Manufacturing Line Investment: A company deciding whether to invest in automated equipment will model scenarios: high demand (probable high return), medium demand (moderate return), and low demand (potential loss). The tornado chart helps identify if the decision hinges most on demand uncertainty or equipment cost estimates.
Quality & Warranty Cost Risk: A firm can model the expected cost of a product failure. Different failure modes have different probabilities and repair/warranty costs. Calculating the EMV of total quality cost helps set appropriate warranty reserves and prioritize which failure modes to address first.
Make-or-Buy Analysis: The decision to manufacture a component in-house or outsource it is filled with uncertainties: in-house production cost variability, supplier reliability, and defect rates. A decision tree with EMV for each branch provides a structured, quantitative comparison beyond just comparing average costs.
First, understand that EMV is not the "most likely outcome". For example, the EMV for an option with a 90% probability of a 100,000 yen loss and a 10% probability of a 1,000,000 yen profit is 10,000 yen. While it's positive in calculation, you actually incur a loss 90% of the time. It's risky to judge based solely on EMV as "profitable!". It's crucial to always check the probability distribution via a histogram and compare it with your risk tolerance—asking, "Can I (or the company) withstand the worst-case scenario?"
Next, estimate probability and value independently. If you inadvertently adjust them in relation to each other, like thinking "since the success probability is high, let's be conservative about the profit upon success," it distorts the analysis. The principle is to estimate each parameter individually, based as much as possible on objective data (past performance, market research). When data is truly unavailable, the "three-point estimation" technique—estimating optimistic, pessimistic, and most likely scenarios—is effective.

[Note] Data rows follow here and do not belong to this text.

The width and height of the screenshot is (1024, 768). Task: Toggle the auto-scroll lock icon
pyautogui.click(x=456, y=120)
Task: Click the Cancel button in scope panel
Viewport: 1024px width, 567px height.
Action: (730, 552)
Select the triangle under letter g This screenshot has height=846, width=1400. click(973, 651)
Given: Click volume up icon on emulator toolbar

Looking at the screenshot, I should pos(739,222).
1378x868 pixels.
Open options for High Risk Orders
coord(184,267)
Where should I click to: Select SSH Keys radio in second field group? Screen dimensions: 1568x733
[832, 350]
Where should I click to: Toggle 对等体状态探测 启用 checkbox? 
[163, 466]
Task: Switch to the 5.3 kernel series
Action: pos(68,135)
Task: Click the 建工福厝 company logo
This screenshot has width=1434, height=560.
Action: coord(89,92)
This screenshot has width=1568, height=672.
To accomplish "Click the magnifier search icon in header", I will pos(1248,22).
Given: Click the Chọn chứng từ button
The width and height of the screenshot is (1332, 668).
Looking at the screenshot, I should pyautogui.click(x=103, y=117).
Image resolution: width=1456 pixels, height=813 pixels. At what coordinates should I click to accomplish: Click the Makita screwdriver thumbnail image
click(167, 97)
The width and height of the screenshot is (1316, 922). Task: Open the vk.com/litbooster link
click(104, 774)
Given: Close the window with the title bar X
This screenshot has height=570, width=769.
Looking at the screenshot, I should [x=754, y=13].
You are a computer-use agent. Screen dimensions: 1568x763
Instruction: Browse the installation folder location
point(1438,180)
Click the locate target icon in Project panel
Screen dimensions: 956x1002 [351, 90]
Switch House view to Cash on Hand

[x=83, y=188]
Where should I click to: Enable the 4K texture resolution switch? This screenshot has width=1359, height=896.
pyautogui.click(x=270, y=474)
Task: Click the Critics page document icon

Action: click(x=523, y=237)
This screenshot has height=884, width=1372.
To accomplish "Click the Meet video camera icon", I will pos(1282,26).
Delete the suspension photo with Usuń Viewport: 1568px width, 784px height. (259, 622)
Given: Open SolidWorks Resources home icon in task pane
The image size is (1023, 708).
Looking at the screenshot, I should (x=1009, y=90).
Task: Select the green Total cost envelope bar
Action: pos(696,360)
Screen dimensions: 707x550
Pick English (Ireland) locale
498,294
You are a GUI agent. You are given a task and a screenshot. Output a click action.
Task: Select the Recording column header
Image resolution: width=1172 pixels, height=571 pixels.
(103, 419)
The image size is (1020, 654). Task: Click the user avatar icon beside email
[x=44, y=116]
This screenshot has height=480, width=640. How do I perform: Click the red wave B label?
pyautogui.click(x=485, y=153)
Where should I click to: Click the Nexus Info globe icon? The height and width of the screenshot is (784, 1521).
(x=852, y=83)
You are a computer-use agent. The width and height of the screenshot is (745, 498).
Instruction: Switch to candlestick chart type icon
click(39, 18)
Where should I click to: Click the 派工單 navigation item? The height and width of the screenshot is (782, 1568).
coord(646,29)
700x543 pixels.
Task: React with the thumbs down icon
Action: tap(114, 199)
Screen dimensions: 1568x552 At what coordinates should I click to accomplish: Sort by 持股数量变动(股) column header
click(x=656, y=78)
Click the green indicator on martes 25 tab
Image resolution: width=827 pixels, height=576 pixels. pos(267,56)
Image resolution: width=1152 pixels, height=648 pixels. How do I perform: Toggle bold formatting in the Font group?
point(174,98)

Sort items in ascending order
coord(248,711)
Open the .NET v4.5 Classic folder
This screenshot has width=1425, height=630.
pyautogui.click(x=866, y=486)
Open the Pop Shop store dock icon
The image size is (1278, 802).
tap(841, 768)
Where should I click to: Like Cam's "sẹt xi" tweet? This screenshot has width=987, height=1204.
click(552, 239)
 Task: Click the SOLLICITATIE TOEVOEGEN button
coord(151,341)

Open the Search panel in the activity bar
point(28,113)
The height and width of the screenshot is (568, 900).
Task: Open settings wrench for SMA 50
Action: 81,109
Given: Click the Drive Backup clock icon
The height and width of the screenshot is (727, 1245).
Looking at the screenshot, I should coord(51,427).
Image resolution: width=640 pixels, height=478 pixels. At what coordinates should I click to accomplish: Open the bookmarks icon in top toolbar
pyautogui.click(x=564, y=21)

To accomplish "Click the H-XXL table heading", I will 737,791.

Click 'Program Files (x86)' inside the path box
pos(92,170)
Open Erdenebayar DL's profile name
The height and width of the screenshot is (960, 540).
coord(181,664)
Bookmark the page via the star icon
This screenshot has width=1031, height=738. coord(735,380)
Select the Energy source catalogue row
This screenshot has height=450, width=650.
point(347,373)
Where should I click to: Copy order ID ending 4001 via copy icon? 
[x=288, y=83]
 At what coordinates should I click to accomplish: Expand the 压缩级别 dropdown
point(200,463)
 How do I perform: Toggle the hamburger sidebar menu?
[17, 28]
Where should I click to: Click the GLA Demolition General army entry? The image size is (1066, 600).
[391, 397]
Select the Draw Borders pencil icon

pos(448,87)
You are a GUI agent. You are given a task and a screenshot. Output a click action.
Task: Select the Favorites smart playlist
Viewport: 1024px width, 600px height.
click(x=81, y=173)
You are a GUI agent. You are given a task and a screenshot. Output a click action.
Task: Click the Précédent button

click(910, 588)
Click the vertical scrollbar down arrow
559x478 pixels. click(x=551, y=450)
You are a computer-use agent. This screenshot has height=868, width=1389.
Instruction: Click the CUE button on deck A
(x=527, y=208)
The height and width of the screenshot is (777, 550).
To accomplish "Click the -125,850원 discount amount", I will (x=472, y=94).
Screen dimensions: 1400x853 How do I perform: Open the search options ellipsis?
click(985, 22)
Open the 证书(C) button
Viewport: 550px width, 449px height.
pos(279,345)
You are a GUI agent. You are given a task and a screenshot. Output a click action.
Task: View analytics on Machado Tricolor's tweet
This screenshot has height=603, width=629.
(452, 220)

Finally, this analysis may be unsuitable for "one-time decisions". For instance, relying solely on this tool's results for a GO/NO GO decision on a massive, company-deciding project is precarious. This tool shines brightest when setting criteria for recurring decisions. For example, defining selection criteria like "EMV must be at least XX yen, and standard deviation must be below YY yen" for the dozens of small-scale investment proposals reviewed monthly. In the long run, results will align with probabilities, allowing you to build a risk-managed portfolio.